Despite the Azure credit boost, OpenAI will eventually need to spend money on Microsoft's infrastructure, assuming the tech behemoth negotiates the feature — ChatGPT already has crossed 1 million users, according to Altman.
OpenAI plans to generate $1 billion in revenue by 2024, according to Reuters. DA Davidson anticipates these values to skyrocket later this year with the release of OpenAI's GPT4, its next-generation AI model.
Bing also has room for growth.
Luria estimates that Google Search, with $120 billion in annual run-rate revenue, accounts for most of Google's $1.1 trillion worth, while Bing, with about $11 billion in annual run-rate revenue, outsells Microsoft. Is a "maximum" of 5 percent.
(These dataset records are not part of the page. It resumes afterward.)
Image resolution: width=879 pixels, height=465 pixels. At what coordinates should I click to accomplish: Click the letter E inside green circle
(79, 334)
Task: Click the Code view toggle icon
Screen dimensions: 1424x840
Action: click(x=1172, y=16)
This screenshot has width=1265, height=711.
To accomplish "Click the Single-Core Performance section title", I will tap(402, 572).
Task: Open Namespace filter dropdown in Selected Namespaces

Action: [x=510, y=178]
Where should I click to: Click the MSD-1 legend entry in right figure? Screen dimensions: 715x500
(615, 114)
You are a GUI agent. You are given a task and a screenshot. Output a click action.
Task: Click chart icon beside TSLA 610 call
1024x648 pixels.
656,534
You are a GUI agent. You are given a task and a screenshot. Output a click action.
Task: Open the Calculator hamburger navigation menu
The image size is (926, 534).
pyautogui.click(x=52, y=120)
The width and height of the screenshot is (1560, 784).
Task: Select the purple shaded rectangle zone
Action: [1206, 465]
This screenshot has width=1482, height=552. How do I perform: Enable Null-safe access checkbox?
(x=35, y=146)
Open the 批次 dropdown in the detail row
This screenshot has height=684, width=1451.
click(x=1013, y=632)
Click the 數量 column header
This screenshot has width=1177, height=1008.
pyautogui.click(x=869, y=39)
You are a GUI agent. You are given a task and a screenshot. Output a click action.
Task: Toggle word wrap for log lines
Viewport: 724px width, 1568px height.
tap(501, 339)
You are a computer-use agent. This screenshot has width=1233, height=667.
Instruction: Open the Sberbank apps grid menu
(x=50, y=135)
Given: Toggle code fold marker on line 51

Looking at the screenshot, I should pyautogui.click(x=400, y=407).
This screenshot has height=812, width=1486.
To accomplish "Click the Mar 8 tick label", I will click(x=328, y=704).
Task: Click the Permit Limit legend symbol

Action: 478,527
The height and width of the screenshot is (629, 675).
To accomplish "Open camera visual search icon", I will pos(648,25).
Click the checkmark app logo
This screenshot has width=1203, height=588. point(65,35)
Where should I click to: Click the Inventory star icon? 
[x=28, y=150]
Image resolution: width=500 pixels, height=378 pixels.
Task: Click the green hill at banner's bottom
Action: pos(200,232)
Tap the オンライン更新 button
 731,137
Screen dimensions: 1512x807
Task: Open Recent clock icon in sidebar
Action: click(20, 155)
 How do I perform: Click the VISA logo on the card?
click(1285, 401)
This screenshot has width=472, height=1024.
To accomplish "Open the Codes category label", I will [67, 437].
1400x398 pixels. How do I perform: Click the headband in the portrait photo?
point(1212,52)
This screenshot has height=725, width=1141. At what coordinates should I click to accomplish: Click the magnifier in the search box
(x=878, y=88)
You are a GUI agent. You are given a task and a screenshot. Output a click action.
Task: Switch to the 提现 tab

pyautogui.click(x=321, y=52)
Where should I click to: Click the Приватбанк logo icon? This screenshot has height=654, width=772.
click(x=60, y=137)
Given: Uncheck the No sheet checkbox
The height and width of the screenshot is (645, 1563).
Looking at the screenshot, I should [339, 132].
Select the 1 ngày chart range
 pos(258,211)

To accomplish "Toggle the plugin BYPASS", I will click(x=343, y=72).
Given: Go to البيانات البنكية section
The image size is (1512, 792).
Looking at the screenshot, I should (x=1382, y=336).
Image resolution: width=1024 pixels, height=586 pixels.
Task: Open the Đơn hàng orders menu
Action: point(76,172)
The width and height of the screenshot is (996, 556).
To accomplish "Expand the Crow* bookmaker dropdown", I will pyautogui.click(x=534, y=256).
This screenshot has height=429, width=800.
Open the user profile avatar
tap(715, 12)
And worthy.
"In the long term, we believe that adding ChatGPT capabilities to Bing could give Microsoft the opportunity to end Google's once-in-a-decade search dominance," he said.
Investors may be Losing Faith in Risky Technology, but AI Appears to be Durable.
Microsoft is rumored to be interested in acquiring OpenAI. However, investing instead of buying gives him more freedom and room to explore.
Google, on the other hand, bought London-based DeepMind in 2014 and has seen the acquisition lose money, primarily because it costs more to own and run what is effectively a private research faculty. DeepMind spends more than $500 million annually on staff costs alone.
Moreover, while investors are typically bearish on technology, the field of artificial intelligence remains resilient.
According to data provider Pitchbook, VC investment in AI will reach $1.37 billion across 78 acquisitions in 2022, reflecting roughly the total investment over the past five years. In contrast, other industries experienced declines.
This implies that investors will continue to flock into the hottest AI businesses, bolstering the value of Microsoft's investment.
"Near-term financial market concerns may result in improved deal terms for investors, which may ultimately lead to higher returns in the future," said Nalin Patel, head analyst of EMEA private capital at Pitchbook. "As a result, investors will be eager to invest in companies operating in emerging areas with great long-term development potential, such as OpenAI."
Pitchbook senior analyst Brendan Burke stated in a research note that in 2023, AI firms "will stand out" by adding imitation learning to AI foundation models - a method of training general AI models to perform specific tasks.
He observed that the appeal of imitation learning stems from the possibility to "create commercial business models," especially if "they are built within foundation models like as OpenAI's planned GPT-4."
OpenAI has prioritised imitation learning, publishing a paper in June 2022 describing a neural network trained to play Minecraft after watching 70,000 hours of online movies.
The eventual growth and profitability of OpenAI is not guaranteed. There have been multiple "AI winters," during which interest in research and financing has waned. Slow development in some sectors, such as self-driving cars, has fostered pessimism about AI working in the wild.
Burke also mentioned that AI elements like imitation learning are "unproven in a business context and may suffer from a lack of reliable data on user job completion." Ethicists are also concerned about how black-box AI can be abused.
Nonetheless, because of ChatGPT and the popularity of OpenAI's generative picture model DALL-E, 2022 felt like a genie-out-of-the-bottle moment.
Microsoft may discover that it has future-proofed itself with merely $1 billion.